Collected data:
__________________________________________________
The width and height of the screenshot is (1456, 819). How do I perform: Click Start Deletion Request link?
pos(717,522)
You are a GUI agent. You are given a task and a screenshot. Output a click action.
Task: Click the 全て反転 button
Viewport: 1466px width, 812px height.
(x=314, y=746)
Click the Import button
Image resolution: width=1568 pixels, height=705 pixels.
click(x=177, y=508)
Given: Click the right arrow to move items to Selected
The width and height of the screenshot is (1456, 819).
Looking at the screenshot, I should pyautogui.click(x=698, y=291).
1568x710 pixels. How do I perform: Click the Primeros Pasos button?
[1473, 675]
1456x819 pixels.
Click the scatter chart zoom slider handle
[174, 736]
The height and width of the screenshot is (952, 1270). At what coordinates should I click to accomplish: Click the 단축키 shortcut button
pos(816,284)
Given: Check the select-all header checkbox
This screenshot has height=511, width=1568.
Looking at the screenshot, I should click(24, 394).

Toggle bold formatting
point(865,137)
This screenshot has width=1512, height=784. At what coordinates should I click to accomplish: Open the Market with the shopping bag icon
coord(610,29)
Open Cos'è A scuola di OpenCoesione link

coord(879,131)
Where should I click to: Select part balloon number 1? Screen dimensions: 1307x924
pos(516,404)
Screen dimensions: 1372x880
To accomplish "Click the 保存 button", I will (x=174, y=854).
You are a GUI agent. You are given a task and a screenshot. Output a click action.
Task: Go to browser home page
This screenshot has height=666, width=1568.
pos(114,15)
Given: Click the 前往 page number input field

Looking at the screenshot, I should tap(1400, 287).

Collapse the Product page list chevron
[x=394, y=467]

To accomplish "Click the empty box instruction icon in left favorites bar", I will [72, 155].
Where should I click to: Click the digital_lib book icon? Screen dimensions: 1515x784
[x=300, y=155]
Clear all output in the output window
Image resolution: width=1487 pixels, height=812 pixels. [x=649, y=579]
__________________________________________________
» Assigned task:
For each line of the data that has the word "will", report that line.

» Answer for this exercise:
To accomplish "Click the 保存 button", I will (x=174, y=854).
To accomplish "Click the empty box instruction icon in left favorites bar", I will [72, 155].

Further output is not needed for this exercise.